• _WORK TO BE COMPLETED_: The entries are to be printed again word for word, but no picture may appear.
====== DATASET RECORDS
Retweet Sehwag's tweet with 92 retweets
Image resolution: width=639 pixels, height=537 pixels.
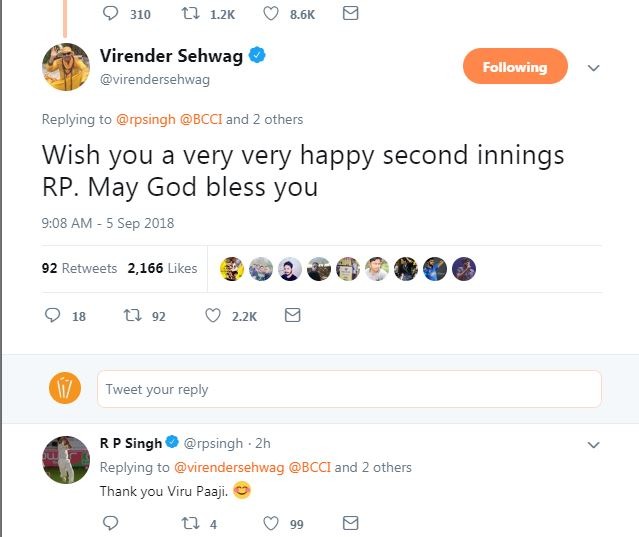133,315
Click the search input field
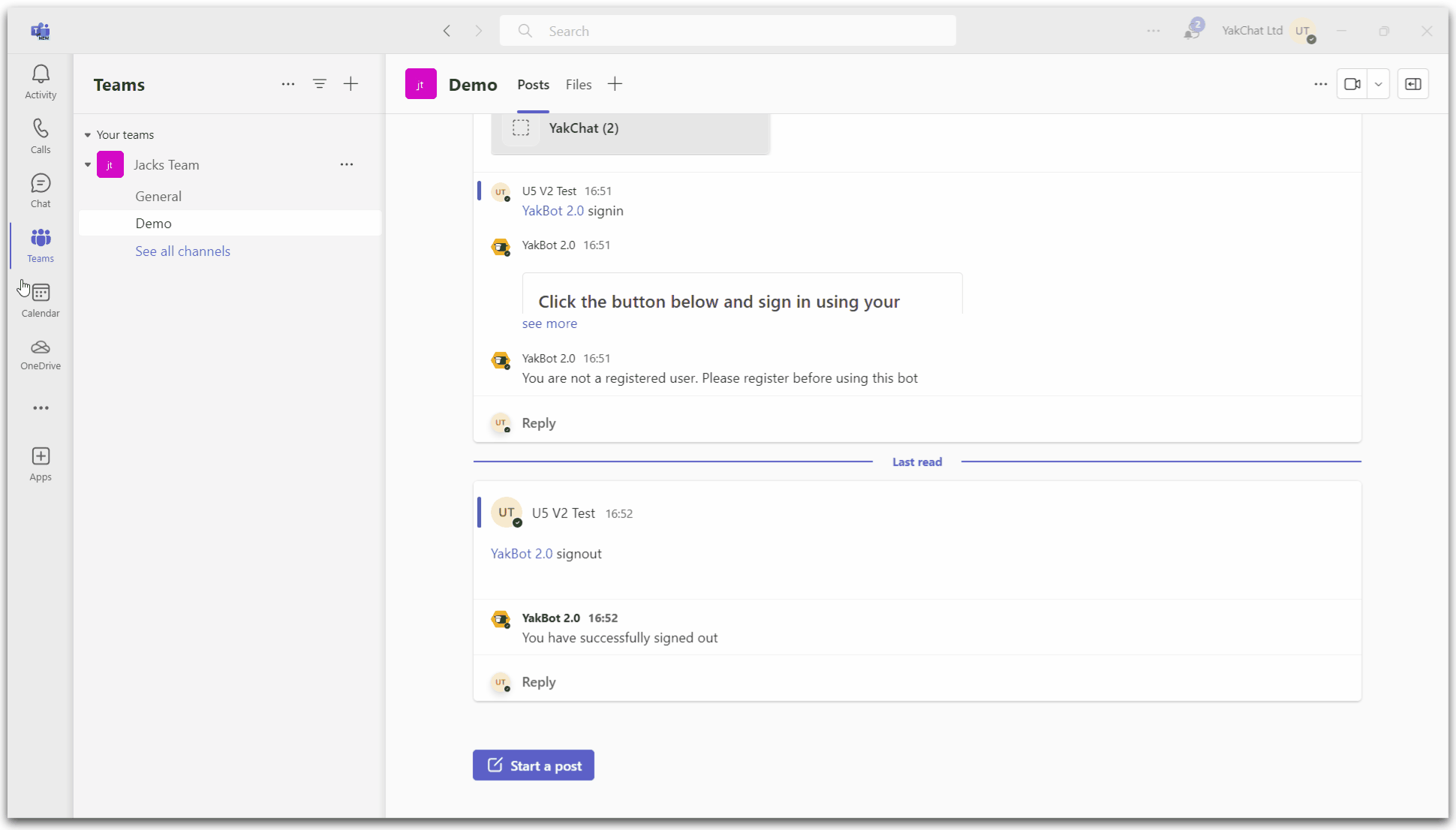The height and width of the screenshot is (830, 1456). pyautogui.click(x=729, y=31)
============
• _ANSWER SPACE_:
Retweet Sehwag's tweet with 92 retweets
Image resolution: width=639 pixels, height=537 pixels.
133,315
Click the search input field
The height and width of the screenshot is (830, 1456). pyautogui.click(x=729, y=31)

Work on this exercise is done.